There was no doubt off the bat, and the Yankees dugout knew it instantly. The ball left at 112.2 mph and sailed 443 feet before landing among the trees and shrubs that decorate the batter’s eye at Progressive Field. The landing spot made the souvenir easy to recover, sparing Jones and the Yankees any negotiation with fans. He explained that simply unloading his real swing was the most satisfying part.
“It felt good to get a good barrel and get my swing off the way that I know I can,” Jones said. “Fun getting the first one out of the way. The proverbial monkey’s off the back, so we’re ready to go.”
Teammates thought it was Judge
Here is what made the homer so striking. The sheer violence of the swing fooled the people who know power best. Jazz Chisholm Jr., who was on base and scored on the blast, could hardly believe what he saw.
To Chisholm, the ball came off the bat like it had been struck by the Yankees’ captain himself. The comparison was the ultimate compliment.
“That was sick,” Chisholm said. “Being on base, I thought it was Aaron Judge hitting when he hit that ball. It blasted off the bat, I’m not gonna lie.”
Manager Aaron Boone was just as impressed, noting that the kind of contact Jones makes carries a sound and a trajectory all its own.
“That’s a line drive to center for most people,” Boone said. “And the thing is, he hits it, and you kind of know where it’s going just because you know of his power.”
Joining Jeter and Judge in the book

The blast did more than impress. It placed Jones alongside Yankees legends in two distinct ways. First, he became just the fourth Yankee since 1995 to hit his first career home run against Cleveland, joining a list that begins with Derek Jeter, who did it on April 2, 1996. Melky Cabrera in 2006 and Gleyber Torres in 2018 are the others.
The second link is about raw power, and it ties him to the face of the Yankees. In the Statcast era, Jones’s 443-foot homer is the second-longest first career home run ever hit by a Yankee. The only one longer belongs to Aaron Judge, whose first big league blast in 2016 went 446 feet. Jones now sits ahead of names like Greg Bird and Chris Gittens on that list. For a player whose calling card has always been his light-tower power, debuting on the home run leaderboard between Jeter and Judge is a fitting introduction.

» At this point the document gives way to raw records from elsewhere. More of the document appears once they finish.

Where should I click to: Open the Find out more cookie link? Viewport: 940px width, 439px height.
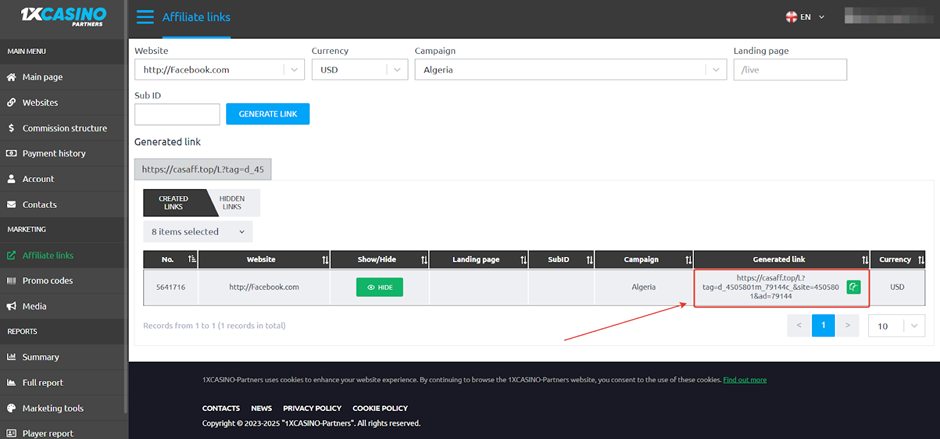[744, 380]
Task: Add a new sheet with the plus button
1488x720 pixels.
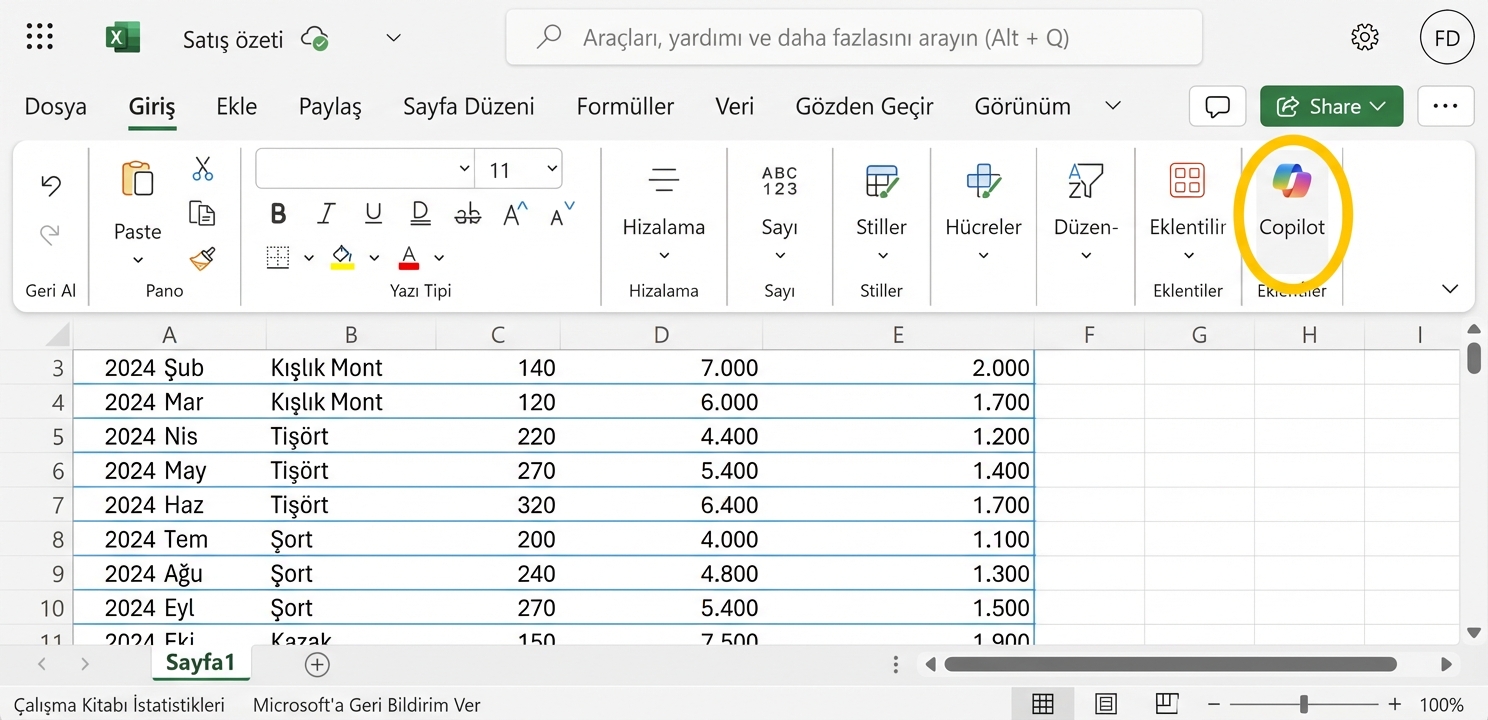Action: click(316, 663)
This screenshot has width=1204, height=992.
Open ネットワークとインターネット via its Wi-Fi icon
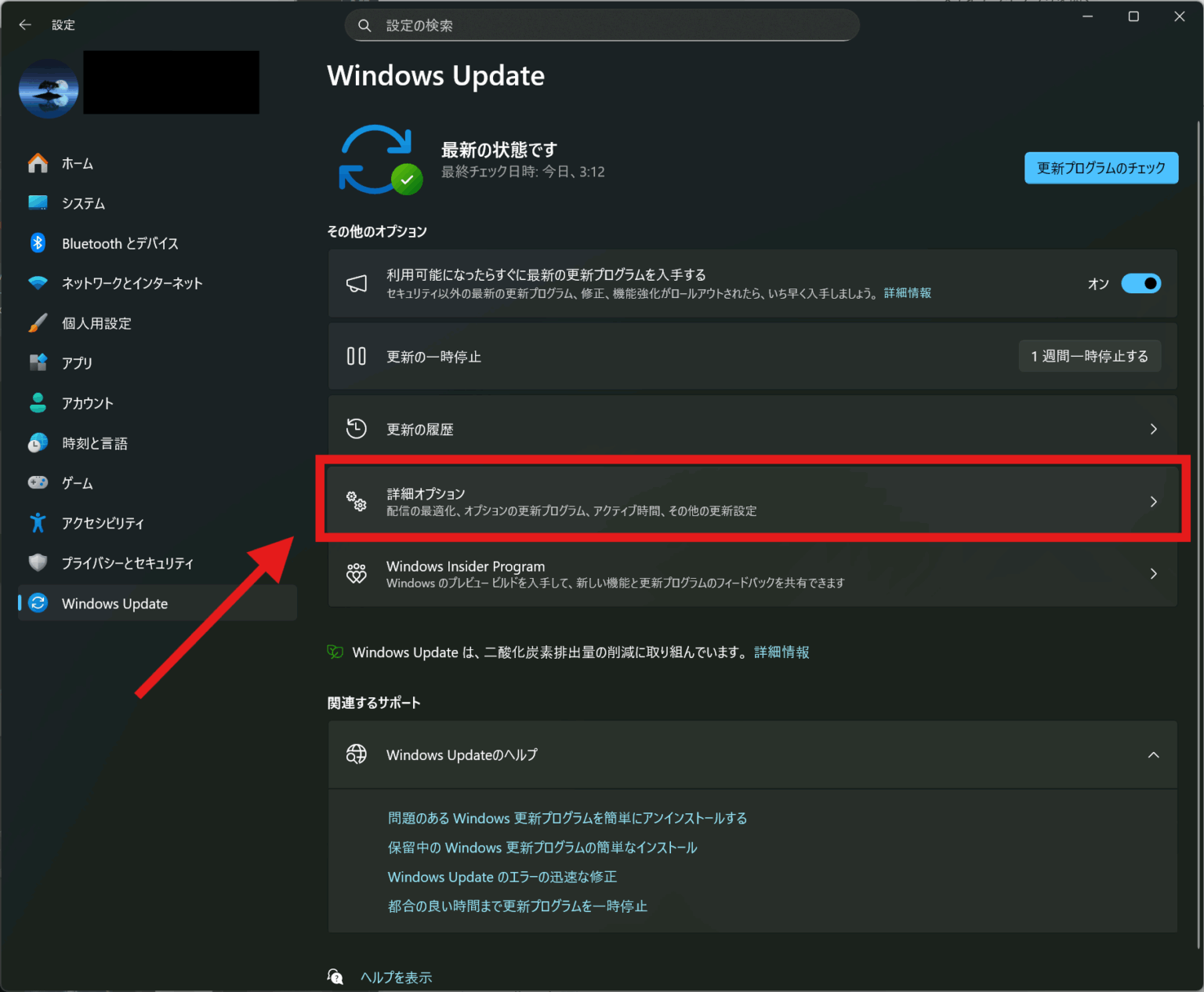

A prospect rounding into form
The homer capped an encouraging stretch that has the Yankees feeling better about their decision to keep running Jones out there. Recalled when Judge landed on the injured list, the 25-year-old struggled in his first taste of the majors earlier this season, flashing the strikeout and contact concerns that have long tempered his prospect hype.
This time has been different. Jones went 2-for-4 on Tuesday to raise his average to .278 with a .722 OPS, and he is now 7-for-10 since his latest call-up after a 3-for-3 return on June 5. Boone has liked what he has seen, even with a roster crunch looming as Jasson Dominguez nears a return from his own rehab assignment.
“Good to see him put together some good at-bats here these last several,” Boone said.
A timely lift with Judge sidelined
The timing of Jones’s emergence could hardly be better for the Yankees. With Judge out and the lineup searching for production, the rookie’s power gives the team a genuine reason for optimism. He was not the only one to go deep Tuesday, as Chisholm broke a 2-2 tie with an eighth-inning solo shot using Judge’s bat after hearing overrated chants from Guardians fans.
The Yankees needed every bit of it, getting a five-out save from Fernando Cruz to close out the 3-2 victory and improve to 40-26. They will go for a series sweep Wednesday afternoon in the finale at Cleveland before traveling to Toronto for a weekend set against the Blue Jays. For now, though, the buzz belongs to Jones, whose first home run did not just clear the wall. It put him in a conversation with two of the most revered names the Yankees have ever produced, and hinted that the wait for his power may finally be over.